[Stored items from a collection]
[Start of section]

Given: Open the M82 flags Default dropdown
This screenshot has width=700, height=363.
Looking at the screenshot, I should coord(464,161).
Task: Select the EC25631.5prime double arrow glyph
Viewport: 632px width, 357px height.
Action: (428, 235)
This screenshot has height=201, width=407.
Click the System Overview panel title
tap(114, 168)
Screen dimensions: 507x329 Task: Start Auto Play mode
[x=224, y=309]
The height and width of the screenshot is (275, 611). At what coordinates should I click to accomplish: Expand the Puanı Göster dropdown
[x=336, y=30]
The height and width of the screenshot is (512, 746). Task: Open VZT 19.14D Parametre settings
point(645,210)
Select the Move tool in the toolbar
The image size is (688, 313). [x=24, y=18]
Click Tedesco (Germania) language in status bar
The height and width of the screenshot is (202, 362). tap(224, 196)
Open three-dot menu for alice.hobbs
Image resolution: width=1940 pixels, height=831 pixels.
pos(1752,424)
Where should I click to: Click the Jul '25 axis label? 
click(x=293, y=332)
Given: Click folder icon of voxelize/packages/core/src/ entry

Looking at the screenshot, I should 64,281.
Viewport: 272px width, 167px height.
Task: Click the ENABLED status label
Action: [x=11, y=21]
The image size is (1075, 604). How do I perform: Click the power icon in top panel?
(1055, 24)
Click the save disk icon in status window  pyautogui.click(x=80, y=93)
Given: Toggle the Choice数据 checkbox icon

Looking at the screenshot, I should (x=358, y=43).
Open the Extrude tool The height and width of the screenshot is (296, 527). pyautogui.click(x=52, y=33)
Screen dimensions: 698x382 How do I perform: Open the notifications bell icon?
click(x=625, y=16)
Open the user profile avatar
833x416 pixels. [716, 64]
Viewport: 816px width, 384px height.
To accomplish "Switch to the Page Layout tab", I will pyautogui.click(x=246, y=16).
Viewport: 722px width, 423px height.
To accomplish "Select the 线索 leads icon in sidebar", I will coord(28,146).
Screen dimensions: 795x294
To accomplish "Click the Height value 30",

[End of section]

Word for word, copy out the entries.

• Result of the exercise:
Given: Open the M82 flags Default dropdown
This screenshot has width=700, height=363.
Looking at the screenshot, I should coord(464,161).
Task: Select the EC25631.5prime double arrow glyph
Viewport: 632px width, 357px height.
Action: (428, 235)
This screenshot has height=201, width=407.
Click the System Overview panel title
tap(114, 168)
Screen dimensions: 507x329 Task: Start Auto Play mode
[x=224, y=309]
The height and width of the screenshot is (275, 611). At what coordinates should I click to accomplish: Expand the Puanı Göster dropdown
[x=336, y=30]
The height and width of the screenshot is (512, 746). Task: Open VZT 19.14D Parametre settings
point(645,210)
Select the Move tool in the toolbar
The image size is (688, 313). [x=24, y=18]
Click Tedesco (Germania) language in status bar
The height and width of the screenshot is (202, 362). tap(224, 196)
Open three-dot menu for alice.hobbs
Image resolution: width=1940 pixels, height=831 pixels.
pos(1752,424)
Where should I click to: Click the Jul '25 axis label? 
click(x=293, y=332)
Given: Click folder icon of voxelize/packages/core/src/ entry

Looking at the screenshot, I should 64,281.
Viewport: 272px width, 167px height.
Task: Click the ENABLED status label
Action: [x=11, y=21]
The image size is (1075, 604). How do I perform: Click the power icon in top panel?
(1055, 24)
Click the save disk icon in status window  pyautogui.click(x=80, y=93)
Given: Toggle the Choice数据 checkbox icon

Looking at the screenshot, I should (x=358, y=43).
Open the Extrude tool The height and width of the screenshot is (296, 527). pyautogui.click(x=52, y=33)
Screen dimensions: 698x382 How do I perform: Open the notifications bell icon?
click(x=625, y=16)
Open the user profile avatar
833x416 pixels. [716, 64]
Viewport: 816px width, 384px height.
To accomplish "Switch to the Page Layout tab", I will pyautogui.click(x=246, y=16).
Viewport: 722px width, 423px height.
To accomplish "Select the 线索 leads icon in sidebar", I will coord(28,146).
Screen dimensions: 795x294
To accomplish "Click the Height value 30",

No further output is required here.